Instructions to follow >> Where does the string "dropdown" occur in the records below? Copy every line that holds it.

Extracted data entries
════════════════

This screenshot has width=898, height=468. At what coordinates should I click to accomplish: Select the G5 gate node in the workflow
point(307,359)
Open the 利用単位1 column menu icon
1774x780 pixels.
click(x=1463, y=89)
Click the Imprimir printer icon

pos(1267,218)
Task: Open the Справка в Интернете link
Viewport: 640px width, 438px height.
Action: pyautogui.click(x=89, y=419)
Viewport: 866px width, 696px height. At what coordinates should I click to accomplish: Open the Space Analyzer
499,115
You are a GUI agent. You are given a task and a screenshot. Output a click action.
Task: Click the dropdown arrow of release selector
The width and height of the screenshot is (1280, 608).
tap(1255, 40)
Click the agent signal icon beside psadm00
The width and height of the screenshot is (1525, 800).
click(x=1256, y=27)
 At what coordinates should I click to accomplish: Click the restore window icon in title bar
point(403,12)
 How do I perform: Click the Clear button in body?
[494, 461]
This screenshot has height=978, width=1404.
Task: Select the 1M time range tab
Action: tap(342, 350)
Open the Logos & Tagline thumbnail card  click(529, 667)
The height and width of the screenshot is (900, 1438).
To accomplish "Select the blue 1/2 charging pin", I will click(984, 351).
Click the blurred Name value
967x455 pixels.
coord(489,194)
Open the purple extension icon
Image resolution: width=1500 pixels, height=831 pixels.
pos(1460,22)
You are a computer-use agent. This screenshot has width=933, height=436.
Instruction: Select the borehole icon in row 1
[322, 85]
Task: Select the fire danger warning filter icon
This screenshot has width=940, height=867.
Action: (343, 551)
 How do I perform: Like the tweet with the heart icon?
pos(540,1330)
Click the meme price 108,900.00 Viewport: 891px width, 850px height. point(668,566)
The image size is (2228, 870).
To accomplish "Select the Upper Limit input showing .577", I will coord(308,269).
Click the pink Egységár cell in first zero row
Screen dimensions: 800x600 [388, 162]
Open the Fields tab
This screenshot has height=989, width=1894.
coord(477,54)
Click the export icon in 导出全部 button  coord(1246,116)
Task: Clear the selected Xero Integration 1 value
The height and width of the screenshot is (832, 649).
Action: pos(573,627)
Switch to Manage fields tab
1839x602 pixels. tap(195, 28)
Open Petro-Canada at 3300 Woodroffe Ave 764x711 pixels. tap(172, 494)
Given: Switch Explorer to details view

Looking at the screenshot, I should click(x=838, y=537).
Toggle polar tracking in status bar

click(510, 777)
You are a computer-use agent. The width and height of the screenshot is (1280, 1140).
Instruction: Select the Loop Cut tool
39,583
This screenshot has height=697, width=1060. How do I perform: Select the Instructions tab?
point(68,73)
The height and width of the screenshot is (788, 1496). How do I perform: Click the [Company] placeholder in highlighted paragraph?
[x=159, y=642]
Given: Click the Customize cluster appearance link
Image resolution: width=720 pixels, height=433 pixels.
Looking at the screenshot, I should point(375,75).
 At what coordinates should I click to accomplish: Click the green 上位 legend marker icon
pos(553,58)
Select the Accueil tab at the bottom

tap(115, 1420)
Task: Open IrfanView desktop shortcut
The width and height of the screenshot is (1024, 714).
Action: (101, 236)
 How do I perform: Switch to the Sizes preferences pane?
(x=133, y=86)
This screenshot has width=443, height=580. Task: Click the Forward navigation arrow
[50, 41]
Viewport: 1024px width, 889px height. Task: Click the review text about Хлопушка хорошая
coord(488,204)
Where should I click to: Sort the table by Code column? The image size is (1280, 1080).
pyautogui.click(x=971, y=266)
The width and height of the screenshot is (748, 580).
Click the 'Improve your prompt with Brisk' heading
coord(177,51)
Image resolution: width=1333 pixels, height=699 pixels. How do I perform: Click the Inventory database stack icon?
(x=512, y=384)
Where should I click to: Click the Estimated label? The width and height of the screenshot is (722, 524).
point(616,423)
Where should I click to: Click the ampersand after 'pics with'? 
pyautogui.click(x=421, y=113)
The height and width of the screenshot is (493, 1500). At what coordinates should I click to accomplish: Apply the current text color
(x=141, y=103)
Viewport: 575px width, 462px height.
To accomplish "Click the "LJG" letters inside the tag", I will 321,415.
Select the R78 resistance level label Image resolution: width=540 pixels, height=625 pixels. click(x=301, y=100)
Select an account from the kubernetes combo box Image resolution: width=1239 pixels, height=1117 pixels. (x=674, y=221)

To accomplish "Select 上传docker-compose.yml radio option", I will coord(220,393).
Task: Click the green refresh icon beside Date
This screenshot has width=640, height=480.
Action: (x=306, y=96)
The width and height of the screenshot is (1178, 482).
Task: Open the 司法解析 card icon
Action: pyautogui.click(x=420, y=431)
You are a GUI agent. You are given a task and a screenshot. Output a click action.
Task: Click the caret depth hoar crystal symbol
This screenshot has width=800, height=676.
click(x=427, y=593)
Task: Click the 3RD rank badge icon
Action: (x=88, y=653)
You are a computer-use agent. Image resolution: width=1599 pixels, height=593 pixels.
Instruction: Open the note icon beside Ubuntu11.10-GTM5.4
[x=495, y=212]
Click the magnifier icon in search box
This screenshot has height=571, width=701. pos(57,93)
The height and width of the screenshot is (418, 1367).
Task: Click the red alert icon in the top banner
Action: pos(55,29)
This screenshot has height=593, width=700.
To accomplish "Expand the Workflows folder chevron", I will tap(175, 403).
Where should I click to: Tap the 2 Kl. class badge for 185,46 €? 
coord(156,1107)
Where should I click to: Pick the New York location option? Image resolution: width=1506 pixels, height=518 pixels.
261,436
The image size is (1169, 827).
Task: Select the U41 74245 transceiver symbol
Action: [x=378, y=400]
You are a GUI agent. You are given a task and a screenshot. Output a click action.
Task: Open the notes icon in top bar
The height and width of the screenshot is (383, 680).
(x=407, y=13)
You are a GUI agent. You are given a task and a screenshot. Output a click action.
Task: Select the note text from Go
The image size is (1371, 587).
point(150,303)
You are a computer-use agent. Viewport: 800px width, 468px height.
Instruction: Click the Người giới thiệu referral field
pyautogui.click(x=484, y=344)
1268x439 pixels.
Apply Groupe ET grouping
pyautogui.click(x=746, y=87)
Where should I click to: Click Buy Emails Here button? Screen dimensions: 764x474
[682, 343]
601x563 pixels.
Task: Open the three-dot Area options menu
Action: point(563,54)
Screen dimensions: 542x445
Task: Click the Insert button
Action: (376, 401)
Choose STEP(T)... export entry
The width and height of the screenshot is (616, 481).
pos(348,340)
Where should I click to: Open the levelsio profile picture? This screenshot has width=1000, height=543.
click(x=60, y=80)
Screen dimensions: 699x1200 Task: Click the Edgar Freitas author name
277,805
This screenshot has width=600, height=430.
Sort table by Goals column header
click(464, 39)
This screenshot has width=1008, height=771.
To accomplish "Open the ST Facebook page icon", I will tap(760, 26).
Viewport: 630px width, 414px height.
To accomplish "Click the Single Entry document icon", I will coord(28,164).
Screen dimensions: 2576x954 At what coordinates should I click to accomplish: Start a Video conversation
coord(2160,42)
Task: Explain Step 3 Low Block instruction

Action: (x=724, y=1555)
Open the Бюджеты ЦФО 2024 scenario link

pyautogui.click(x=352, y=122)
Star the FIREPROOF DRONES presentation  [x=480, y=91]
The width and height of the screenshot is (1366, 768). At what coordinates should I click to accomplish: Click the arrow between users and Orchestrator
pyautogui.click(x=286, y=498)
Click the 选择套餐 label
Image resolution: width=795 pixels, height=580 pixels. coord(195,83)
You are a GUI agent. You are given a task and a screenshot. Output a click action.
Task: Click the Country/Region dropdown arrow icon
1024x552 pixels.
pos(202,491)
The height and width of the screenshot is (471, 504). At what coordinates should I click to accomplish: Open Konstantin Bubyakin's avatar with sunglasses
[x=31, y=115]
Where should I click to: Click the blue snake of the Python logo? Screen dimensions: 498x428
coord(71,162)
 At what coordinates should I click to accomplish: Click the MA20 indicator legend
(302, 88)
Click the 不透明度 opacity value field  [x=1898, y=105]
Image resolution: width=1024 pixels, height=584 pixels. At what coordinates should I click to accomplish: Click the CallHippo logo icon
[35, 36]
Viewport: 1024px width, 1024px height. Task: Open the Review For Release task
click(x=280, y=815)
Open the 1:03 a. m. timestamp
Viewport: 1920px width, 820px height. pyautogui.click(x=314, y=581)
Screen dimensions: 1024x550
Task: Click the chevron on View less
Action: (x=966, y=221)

════════════════

Result of this exercise >>
Task: Click the dropdown arrow of release selector
Task: Click the Country/Region dropdown arrow icon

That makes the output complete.